Throughout 2009 and 2010, nearly 30,000 people throughout the United States suffered from food poisoning illnesses caused by more than 1,500 different outbreaks, according to new government data.
According to a report issued by the U.S. Centers for Disease Control and Prevention (CDC) on January 25, researchers identified 29,444 illnesses, 1,184 hospitalizations and at least 23 deaths that were linked to 675 outbreaks in 2009 and 852 in 2010.
The number of food poisoning outbreaks is actually down 32% when compared to the mean average of the five preceding years.
CDC researchers found that the most common single foodborne pathogen was norovirus, followed by salmonella. The food that caused the most illnesses in 2009 and 2010 were eggs, which is likely partially due to a massive egg recall issued in August of 2010.

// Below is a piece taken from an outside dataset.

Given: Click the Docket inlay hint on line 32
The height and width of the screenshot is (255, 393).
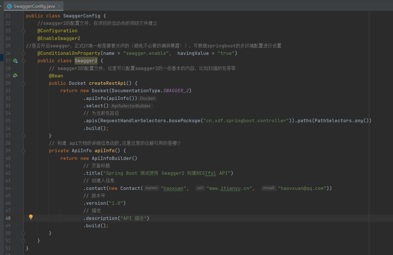Looking at the screenshot, I should tap(147, 99).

There were 790 outbreaks where a laboratory confirmed that the cause was a single etiologic agent, and 42% of those were caused by norovirus.
Salmonella, the second most common cause of food poisoning incidents during those years, accounted for 30% of those cases. However, salmonella caused the most hospitalizations. Specifically, the CDC found that the food and pathogen combination linked to the most hospitalizations was salmonella in vine-stalk vegetables.
Other than eggs, the next most common causes of food poisoning illnesses were beef and poultry.
The number of egg-related food poisoning cases was likely inflated due to a salmonella outbreak linked to eggs from two egg farms in August 2010. Quality Egg LLC and the Wright County Egg facility recalled more than half a billion eggs nationwide. The CDC estimated that at least 1,519 people fell ill from salmonella poisoning from eggs, but the number was likely much higher since the most illnesses are never reported.
Despite the large number of outbreaks and illnesses, only 43 food poisoning outbreaks in 2009 and 2010 actually led to food product recalls. In the 766 outbreaks that could be tracked back to a known single setting where the food was eaten, 48% were tracked back to food served in a restaurant or deli, compared to only 21% of outbreaks linked to food consumed at home.